Saturday was the Region Seven Tour. This is a series of eightball pool tournaments open to amateur players in London, Surrey, Berkshire, Sussex, Kent and Hampshire and I’ve played on it for the last four years with a modest degree of success. One of the main drawbacks to me doing better at these events (apart from the fact that there are a lot of very good players on the Tour and I’m sometimes quite rubbish) is my liking for a bit of a drink.
Because much as I like to compete and play well I also view these events as a chance to let loose and that’s pretty much what I did on Saturday when I got dumped out in the second round and decided to play nineball and support my pals for the rest of the day. This resulted in an early Sunday morning return from the wilds of Chatham Pool Club in Kent via the East End of London thanks to a lift with a friendly Guyanan.
The missus discovered me on the sofa the next morning covered in a makeshift duvet of cushions and, after an hour tending the garden and kicking the hell out of my punchbag and the hangover out of my head, I pretty much stayed there for the rest of the day.

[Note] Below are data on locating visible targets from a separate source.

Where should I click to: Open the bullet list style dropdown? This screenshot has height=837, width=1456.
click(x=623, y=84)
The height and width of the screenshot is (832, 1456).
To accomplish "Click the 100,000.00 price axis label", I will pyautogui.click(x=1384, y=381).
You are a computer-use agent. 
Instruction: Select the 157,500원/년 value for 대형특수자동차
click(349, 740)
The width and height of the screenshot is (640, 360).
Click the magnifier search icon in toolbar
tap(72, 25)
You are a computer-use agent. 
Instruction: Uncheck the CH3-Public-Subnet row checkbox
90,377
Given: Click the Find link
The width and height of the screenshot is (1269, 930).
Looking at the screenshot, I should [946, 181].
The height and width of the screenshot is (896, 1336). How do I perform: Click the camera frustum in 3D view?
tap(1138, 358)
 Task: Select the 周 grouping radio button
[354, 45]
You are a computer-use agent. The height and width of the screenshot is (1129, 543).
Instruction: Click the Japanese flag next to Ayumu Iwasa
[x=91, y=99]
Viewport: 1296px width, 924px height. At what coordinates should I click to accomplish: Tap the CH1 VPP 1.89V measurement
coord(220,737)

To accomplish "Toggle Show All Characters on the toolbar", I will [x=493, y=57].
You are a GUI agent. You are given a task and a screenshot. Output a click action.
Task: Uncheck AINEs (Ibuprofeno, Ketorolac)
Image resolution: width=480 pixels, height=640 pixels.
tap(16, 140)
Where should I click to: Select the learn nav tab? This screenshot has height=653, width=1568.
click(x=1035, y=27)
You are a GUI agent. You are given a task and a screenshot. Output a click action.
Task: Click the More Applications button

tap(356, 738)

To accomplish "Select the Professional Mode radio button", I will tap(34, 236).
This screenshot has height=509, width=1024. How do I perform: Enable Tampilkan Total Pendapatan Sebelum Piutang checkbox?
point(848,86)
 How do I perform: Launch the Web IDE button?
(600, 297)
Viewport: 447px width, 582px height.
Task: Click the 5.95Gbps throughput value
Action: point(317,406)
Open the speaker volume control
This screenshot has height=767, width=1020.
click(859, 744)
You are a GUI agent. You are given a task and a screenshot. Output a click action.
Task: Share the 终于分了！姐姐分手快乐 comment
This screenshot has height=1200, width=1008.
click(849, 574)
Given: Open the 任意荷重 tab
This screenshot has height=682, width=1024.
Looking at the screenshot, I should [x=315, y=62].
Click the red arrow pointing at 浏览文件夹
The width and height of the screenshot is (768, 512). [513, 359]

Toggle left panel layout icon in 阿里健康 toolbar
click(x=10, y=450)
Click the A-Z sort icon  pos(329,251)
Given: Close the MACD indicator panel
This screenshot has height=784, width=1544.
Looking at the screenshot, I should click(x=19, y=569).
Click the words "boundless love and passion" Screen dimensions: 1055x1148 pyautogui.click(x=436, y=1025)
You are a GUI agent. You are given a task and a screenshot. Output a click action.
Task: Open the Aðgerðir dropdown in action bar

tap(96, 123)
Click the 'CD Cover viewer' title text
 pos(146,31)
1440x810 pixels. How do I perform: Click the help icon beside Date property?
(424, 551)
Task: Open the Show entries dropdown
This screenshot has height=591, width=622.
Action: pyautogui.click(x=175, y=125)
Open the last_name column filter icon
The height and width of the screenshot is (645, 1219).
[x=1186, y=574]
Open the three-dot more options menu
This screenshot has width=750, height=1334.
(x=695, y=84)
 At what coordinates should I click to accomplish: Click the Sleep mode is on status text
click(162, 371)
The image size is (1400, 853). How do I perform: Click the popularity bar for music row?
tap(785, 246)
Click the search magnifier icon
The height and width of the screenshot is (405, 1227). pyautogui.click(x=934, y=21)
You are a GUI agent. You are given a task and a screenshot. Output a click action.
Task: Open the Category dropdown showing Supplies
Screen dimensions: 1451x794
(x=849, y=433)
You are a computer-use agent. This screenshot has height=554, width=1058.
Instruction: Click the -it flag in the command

The one benefit of this, though, was that I got to watch a lot of the Glastonbury Festival.
At one time I would quite happily have gone camping at these events and enjoyed the vibe and bravely ignored the lack of home comforts like the need to poo in carrier bags if you’re too far from the loos. But now attending one of these events would just scare me. Too many young people and too much time away from my own bed.
A friend of the family once tried to recommend camping to my good lady wife and she said it wasn’t for her. But reading between the lines what she was really saying was:
‘If you think for a moment that I am sleeping under canvas on an inflatable mattress in the wilds of nowheresville with a bunch of outdoor types and nut-munching hippies for neighbours then I’m afraid you’ve got another thing coming. It has to be four star, it has to have room service and it has to have a wide selection of basic amenities like pleasant restaurants, a theatre, a cinema and a swimming pool. In fact if it has none of those things then you can stick your tent pegs right up your...’
And these days I am inclined to agree. I’ll quite happily get the Glastonbury Festival experience from the telly these days. Or if not I’ll just get the boy to charge me £120, spray me in mud, not give me access to the toilets and sell me bowls of noodles for £10 a time while he puts Basement Jaxx on the CD player and waves the case around from the other end of the room so I can’t see the band.